A gripping short novel. The family of the first British Muslim Home Secretary becomes intertwined with the family of a deceased Pakistani jihadist.

Summary

1 January 2019

My wife was intrigued by a review of this book in the London Evening Standard on 31 August 2017. Accordingly, I bought it for her. Like many books we buy, it sat around for a long time, but she read it a few weeks ago and strongly recommended it to me.

With a large backlog of non-fiction that I feel I must read, I rarely indulge myself by reading fiction. However, some quiet time over Christmas in Manchester and my wife’s encouragement led me to start reading it.

Once started, it was completely gripping. As I also had other things to do, I still spread it over about 3 days, but would otherwise have devoted almost all my time to getting to the end.

About the book

There is a limited amount I can say about the book as it is a work of fiction and I do not wish to spoil it for readers. However, let me reproduce the blurb from the dust cover's flap:

Isma is free. After years spent raising her twin siblings in the wake of their mother’s death, she resumes a dream long deferred – studying in America. But she can’t stop worrying about Aneeka, her beautiful, headstrong sister back in London, or their brother, Parvaiz, who’s disappeared in pursuit of his own dream – to prove himself to the dark legacy of the jihadist father he never knew.

Then Eamonn enters the sisters’ lives. Handsome and privileged, he inhabits a London world away from theirs. As the son of a powerful British Muslim politician, Eamonn has his own birthright to live up to – or defy. The fates of these two families are inextricably, devastatingly entwined in this searing novel that asks: what sacrifices will we make in the name of love?

A contemporary reimagining of Sophocles’ Antigone, Home Fire is an urgent, fiercely compelling story of loyalty is torn apart when love and politics collide – confirming Kamila Shamsie as a master storyteller of our times.”

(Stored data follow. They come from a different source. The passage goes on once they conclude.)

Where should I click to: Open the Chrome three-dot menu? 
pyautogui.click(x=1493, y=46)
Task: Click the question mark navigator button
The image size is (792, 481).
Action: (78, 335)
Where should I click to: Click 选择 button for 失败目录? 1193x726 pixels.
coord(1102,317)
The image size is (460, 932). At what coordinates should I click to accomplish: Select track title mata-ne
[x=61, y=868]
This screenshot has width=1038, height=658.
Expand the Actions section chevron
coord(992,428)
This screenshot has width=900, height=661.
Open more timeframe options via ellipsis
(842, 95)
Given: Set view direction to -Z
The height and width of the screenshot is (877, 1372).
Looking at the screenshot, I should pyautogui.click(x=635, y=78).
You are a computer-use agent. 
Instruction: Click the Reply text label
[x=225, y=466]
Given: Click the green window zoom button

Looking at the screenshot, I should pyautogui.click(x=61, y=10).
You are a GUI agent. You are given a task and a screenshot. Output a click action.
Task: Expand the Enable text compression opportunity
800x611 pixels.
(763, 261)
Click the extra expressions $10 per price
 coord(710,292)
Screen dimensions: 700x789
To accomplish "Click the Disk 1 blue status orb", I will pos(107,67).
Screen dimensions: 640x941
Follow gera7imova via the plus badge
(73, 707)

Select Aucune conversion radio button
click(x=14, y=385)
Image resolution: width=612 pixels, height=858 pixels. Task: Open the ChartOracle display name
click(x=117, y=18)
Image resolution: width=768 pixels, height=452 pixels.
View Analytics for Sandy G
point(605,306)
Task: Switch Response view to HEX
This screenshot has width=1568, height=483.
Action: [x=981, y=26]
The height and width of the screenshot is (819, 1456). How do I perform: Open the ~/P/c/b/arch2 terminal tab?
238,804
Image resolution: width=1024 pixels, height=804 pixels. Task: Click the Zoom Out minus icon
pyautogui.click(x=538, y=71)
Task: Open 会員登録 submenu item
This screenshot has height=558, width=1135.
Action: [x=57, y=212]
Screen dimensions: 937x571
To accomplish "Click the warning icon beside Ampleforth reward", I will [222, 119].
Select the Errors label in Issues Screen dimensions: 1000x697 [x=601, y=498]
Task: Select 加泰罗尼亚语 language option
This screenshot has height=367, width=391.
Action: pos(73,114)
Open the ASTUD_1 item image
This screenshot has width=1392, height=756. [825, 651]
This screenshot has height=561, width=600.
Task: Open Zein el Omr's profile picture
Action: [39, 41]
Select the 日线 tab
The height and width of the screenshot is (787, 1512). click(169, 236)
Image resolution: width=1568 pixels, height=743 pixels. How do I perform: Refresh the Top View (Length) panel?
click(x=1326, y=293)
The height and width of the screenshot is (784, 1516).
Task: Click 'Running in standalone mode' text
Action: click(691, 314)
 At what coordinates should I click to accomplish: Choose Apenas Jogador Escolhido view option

My hard-cover copy is 264 pages with a reasonably sized font and well-spaced lines. These made it very easy to read.

The author

After reading the book, I have learned a little more about Kamila Shamsie from reading about her on Wikipedia and an interview in the Evening Standard. Like me, she was born in Pakistan. She is much younger than me, being born in 1973. Unlike me she spent the first 34 years of her life mostly living in Pakistan, only coming to live permanently in the UK in 2007.

Accordingly, she is much more deeply imbued in Pakistani culture which I know only by absorption from my parents and from the Pakistani community of Manchester in which I grew up.

Her chronology also means that she has only known the UK in the post 9/11 environment, where the level of concern about terrorism committed by Muslims ebbs and flows, but never goes away.

My comments on the book

The book was written in 2015 and first published in 2017. The British Muslim politician of Pakistani origin who is Home Secretary in the book, Karamat Lone, is of course a fictional character. I do not know if Kamila Shamsie has said whether she modelled him on any particular real-life individual.

However, we inevitably read books in the light of current circumstances. Accordingly, from now on I will find it almost impossible to think of our current Home Secretary Sajid Javid without thinking of Karamat Lone!

The book held my attention from the very beginning, although it has a relatively quiet start gradually building up to the crescendo at the end. The most important test for any work of fiction is “Do you want to turn the next page?” It passes that test extremely well.

The characters in the novel are developed with a reasonable degree of detail so that one can understand, and indeed sympathise, with the way that each of them behaves.

Reading the book will not get you any closer to an understanding of the ideological motivation of organisations like Al Qaeda or ISIS. However, it should help you to understand the mindset of those who let themselves be radicalised.

I have no hesitation in recommending it.